Évoquant sa récente distinction au palmarès Forty Under 40, elle confie : « Je me considère très chanceuse d’avoir pu compter sur le mentorat de personnes remarquables et un soutien exceptionnel. Je suis convaincue que je n’aurais pas reçu ce prix sans l’appui formidable que j’ai trouvé chez Nelligan. »
Sa pratique couvre les litiges en matière de préjudice corporel, de droit des assurances, de successions et de responsabilité professionnelle. L’expérience acquise en représentant à la fois des particuliers et des assureurs constitue pour elle un atout précieux dans l’accompagnement de sa clientèle; elle n’hésite pas, par ailleurs, à s’attaquer à des causes complexes et inédites.

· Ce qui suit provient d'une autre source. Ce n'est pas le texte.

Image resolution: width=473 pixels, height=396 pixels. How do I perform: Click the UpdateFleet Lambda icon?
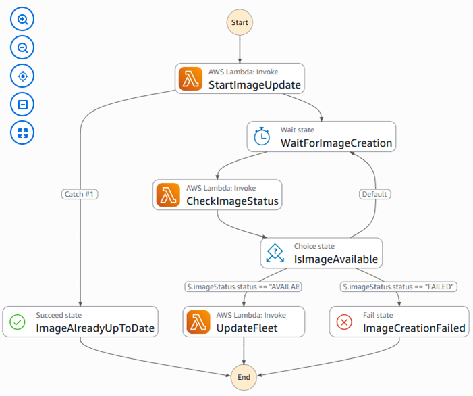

Avant de se tourner vers la pratique privée, c’est son intérêt pour les droits de la personne et la défense des personnes réfugiées qui l’a menée vers le droit. Elle a choisi la Faculté de droit de l’Université d’Ottawa pour sa réputation en matière de droits de la personne et pour son approche globale de la formation juridique. Au début de sa carrière, elle a participé à des initiatives de réinstallation de personnes réfugiées venues de Syrie au Canada, une expérience profondément marquante qui lui rappelle le privilège de pouvoir redonner à la collectivité.
Diplômée de la Faculté, elle maintient des liens étroits avec celle-ci grâce à sa participation au concours de plaidoirie Nelligan de première année. Avec le recul, elle regrette de ne pas y avoir pris part durant ses études, ce qui nourrit aujourd’hui sa volonté d’offrir cette occasion à d’autres. « Tout le monde devrait tenter l’expérience, affirme-t-elle. Le concours de plaidoirie ne ressemble à rien d’autre en première année. Il permet de se familiariser concrètement avec la pratique du litige. »
Ce qu’elle chérit par-dessus tout, c’est la possibilité d’entrer en contact avec des étudiantes et étudiants au début de leur parcours. « C’est extraordinaire de pouvoir échanger avec des personnes en première année et de voir tout l’intérêt et l’enthousiasme qui les animent », dit-elle. Par le mentorat, elle continue d’appuyer la relève juridique en aidant ses pairs et les étudiantes et étudiants à gagner en confiance, à relever de nouveaux défis et à tracer leur propre voie dans le domaine du droit.